Purpose of specifying the devices in model_state

My model has its tensors on cuda, and its state is saved as such. When I load the model state for inference with checkpoint = torch.load(weights_fpath), the model state keeps the same device configuration. This adds overhead to torch.load (in my case 1-2 seconds). Calling checkpoint = torch.load(weights_fpath, "cpu") takes around 1 millisecond however. I don’t really understand the point to all of this, because when I’ll call model.load_state_dict(checkpoint["model_state"]) after, all my tensors are going to end up on cpu, regardless of the device specified in the model state.

  1. What’s the point of setting the device of the tensors in the model state, what’s the use of the map_location argument of torch.load?

  2. Is there a way to directly load cuda tensors when doing model.load_state_dict() that would be faster than loading cpu tensors then calling model.cuda()?

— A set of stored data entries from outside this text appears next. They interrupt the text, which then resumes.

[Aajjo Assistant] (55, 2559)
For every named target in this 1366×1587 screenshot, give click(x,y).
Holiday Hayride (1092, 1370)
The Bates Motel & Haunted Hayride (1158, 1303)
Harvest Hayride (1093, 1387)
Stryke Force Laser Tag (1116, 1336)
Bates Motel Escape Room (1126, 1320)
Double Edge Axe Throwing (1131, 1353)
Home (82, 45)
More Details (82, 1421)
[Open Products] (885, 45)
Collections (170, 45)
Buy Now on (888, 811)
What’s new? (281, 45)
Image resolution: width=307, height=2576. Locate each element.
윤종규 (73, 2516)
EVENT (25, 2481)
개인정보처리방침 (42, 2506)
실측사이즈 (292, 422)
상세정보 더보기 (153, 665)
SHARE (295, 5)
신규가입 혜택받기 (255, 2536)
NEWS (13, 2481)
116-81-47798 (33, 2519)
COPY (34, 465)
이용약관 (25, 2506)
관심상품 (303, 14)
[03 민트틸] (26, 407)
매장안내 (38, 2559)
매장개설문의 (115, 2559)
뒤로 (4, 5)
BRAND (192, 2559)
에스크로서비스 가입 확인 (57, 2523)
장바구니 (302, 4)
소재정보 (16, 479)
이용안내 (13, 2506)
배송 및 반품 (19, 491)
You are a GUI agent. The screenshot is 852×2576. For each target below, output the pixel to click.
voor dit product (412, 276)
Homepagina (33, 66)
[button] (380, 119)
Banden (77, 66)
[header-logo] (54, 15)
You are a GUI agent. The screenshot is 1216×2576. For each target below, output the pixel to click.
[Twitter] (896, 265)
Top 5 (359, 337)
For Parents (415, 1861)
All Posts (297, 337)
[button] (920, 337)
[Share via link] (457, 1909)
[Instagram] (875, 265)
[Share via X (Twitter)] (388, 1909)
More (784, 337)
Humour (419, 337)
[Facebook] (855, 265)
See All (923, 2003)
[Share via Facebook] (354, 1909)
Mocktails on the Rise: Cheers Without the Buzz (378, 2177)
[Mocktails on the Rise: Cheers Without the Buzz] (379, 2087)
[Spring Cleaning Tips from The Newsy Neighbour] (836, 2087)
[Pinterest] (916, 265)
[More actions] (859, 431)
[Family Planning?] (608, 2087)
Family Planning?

  1. The map_location argument remaps the tensors to the specified device. This is useful, if your current machine does not have a GPU and you are trying to load a tensor, which was saved as a CUDATensor.

From the docs:

torch.load() uses Python’s unpickling facilities but treats storages, which underlie tensors, specially. They are first deserialized on the CPU and are then moved to the device they were saved from. If this fails (e.g. because the run time system doesn’t have certain devices), an exception is raised. However, storages can be dynamically remapped to an alternative set of devices using the map_location argument.

  1. You could push the model to the GPU before loading the state_dict. However, the tensors have to be pushed somewhere to the device, so I guess you won’t save any time.